Directions for this task -> Check every line of the entries that follow, and copy the ones containing "element".
Dataset entries Block Start
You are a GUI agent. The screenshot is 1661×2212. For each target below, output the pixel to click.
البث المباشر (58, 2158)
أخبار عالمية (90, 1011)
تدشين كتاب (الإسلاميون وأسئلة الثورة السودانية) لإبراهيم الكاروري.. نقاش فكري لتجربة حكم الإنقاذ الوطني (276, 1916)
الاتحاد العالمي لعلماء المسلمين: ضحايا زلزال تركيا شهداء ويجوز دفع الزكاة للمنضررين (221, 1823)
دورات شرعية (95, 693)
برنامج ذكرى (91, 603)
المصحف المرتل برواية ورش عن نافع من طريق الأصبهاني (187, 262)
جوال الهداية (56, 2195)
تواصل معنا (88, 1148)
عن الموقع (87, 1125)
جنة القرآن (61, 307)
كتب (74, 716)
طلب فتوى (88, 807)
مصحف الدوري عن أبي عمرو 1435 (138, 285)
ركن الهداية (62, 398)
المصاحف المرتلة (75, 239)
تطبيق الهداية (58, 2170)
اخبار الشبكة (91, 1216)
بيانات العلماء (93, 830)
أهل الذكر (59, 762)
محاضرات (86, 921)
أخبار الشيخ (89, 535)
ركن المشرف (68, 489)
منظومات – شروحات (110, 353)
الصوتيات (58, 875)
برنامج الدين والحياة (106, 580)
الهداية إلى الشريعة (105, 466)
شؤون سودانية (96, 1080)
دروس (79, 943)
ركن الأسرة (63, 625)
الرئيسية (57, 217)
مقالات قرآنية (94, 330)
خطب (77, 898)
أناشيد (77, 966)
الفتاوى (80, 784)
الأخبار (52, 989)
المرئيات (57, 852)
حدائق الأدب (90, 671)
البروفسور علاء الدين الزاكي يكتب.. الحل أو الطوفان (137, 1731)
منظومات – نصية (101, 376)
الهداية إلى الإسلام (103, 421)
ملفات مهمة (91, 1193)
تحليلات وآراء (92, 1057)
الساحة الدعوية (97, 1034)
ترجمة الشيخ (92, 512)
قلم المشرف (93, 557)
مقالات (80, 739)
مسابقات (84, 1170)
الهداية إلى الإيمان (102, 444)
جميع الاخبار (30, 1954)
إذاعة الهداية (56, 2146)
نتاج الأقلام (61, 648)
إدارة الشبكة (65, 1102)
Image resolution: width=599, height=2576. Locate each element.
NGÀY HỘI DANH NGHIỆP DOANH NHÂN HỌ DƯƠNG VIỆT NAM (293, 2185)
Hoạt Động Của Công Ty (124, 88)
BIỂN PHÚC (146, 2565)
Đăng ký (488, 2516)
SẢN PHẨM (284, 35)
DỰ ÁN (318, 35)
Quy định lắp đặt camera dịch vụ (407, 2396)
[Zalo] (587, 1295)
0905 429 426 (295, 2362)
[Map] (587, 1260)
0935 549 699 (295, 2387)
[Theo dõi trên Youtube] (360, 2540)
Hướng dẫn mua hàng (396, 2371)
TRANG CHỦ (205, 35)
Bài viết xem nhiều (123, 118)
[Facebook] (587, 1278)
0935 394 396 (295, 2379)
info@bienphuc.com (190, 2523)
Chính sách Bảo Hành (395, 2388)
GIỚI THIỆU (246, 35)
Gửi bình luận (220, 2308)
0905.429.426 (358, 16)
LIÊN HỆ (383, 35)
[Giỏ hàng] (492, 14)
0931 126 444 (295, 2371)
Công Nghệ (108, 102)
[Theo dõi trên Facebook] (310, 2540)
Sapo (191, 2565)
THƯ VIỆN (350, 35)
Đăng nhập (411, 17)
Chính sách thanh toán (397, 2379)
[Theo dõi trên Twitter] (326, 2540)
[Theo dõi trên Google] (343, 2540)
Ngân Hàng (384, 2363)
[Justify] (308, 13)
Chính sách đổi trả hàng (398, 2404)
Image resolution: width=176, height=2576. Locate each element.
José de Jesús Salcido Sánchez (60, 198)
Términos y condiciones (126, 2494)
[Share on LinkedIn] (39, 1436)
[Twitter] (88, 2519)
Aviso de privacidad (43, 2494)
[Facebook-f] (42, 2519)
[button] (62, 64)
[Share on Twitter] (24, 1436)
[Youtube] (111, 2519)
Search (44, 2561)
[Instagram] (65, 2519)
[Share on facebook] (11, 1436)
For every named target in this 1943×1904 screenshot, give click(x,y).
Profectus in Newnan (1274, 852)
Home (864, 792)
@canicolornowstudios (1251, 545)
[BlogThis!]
Dataset entries Block End
The completed task ->
Image resolution: width=599, height=2576. Locate each element.
Image resolution: width=176, height=2576. Locate each element.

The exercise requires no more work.